Depuis hier déjà, les avocats français et sénégalais avaient annoncé les couleurs dans des points de presse improvisés oû ils ont souligné la prétendue illégalité de l’arrestation de leurs clients qui seraient en état de séquestration voire de véritables otages de la part des autorités mauritaniennes qu’ils n’hésiteront pas à menacer de recours internationaux en cas de non libération immédiate de leur client, qui serait victime de règlement de comptes politiques.
Pour l’accusation, aussi bien le ministère public ( parquet) que la partie civile ( qui défend en l’espèce, les intérêts patrimoniaux de l’Etat), la mise en état d’arrestation des inculpés est tout à fait régulière et s’impose même au tribunal.
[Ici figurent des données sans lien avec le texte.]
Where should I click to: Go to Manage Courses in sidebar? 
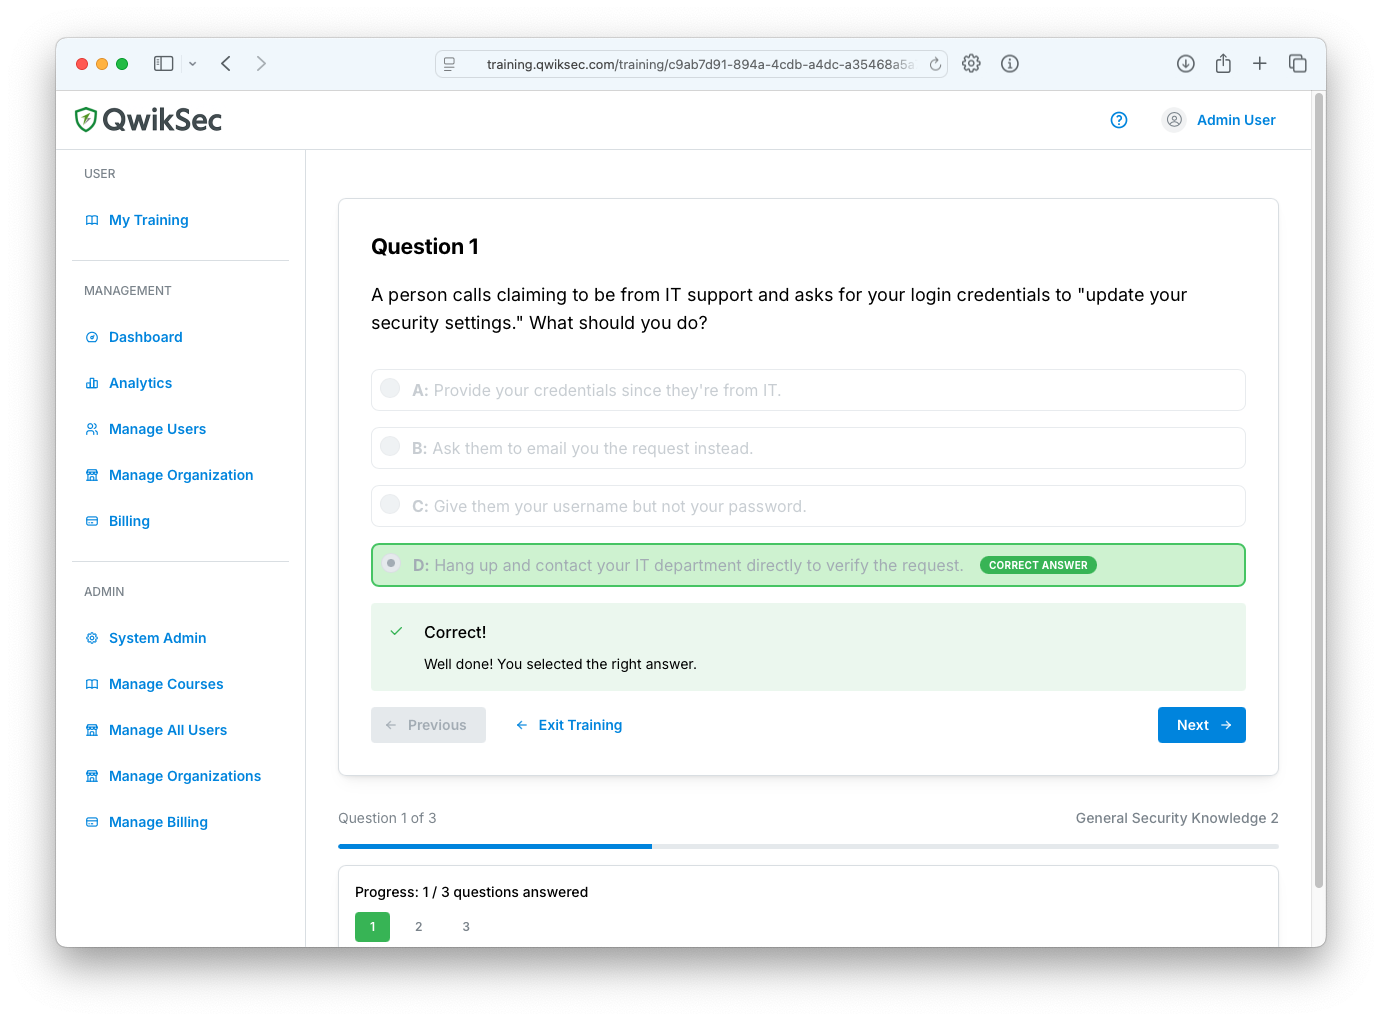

Le fondement d’une telle interprétation est l’article 153 du code de procédure pénale ainsi libellé :
» L’inculpé renvoyé devant la cour criminelle sera mis en état d’arrestation AVANT le début de la session ( le procès) en vertu d’un mandat de dépôt ou d’arrêt décerné par le président de la cour criminelle, nonobstant la mise en liberté provisoire » ( dans l’hypothèse oû il serait en liberté provisoire ). Donc, d’après cet article clairement énoncé, si l’inculpé est libre avant l’ouverture du procès, il doit nécessairement être mis en état d’arrestation. S’il était en liberté provisoire, » le président de la cour criminelle ou le magistrat qui le remplace DECERNE CONTRE LUI MANDAT DE DEPOT, et lui notifie ce mandat… » ( article 256 du code de procédure pénale).
Les deux lectures opposées de la situation des inculpés, à partir du démarrage du procès, ont donc été exposées toute la journée par les parties. Les avocats de l’Etat ont ajouté à cet article son interprétation constante dans toute l’histoire judiciaire de la Mauritanie, en plus de la pratique générale suivie dans le reste du monde( y compris dans les Etats voisins ) qui veut qu’une personne accusée de crime ne puisse se présenter en prévenu libre.
Après âpres discussions, la session a été suspendue en toute fin de journée et renvoyée pour la décision de la cour criminelle le lundi prochain 30 janvier. La » guerilla » procédurale menée par la défense se poursuivra alors sans aucun doute…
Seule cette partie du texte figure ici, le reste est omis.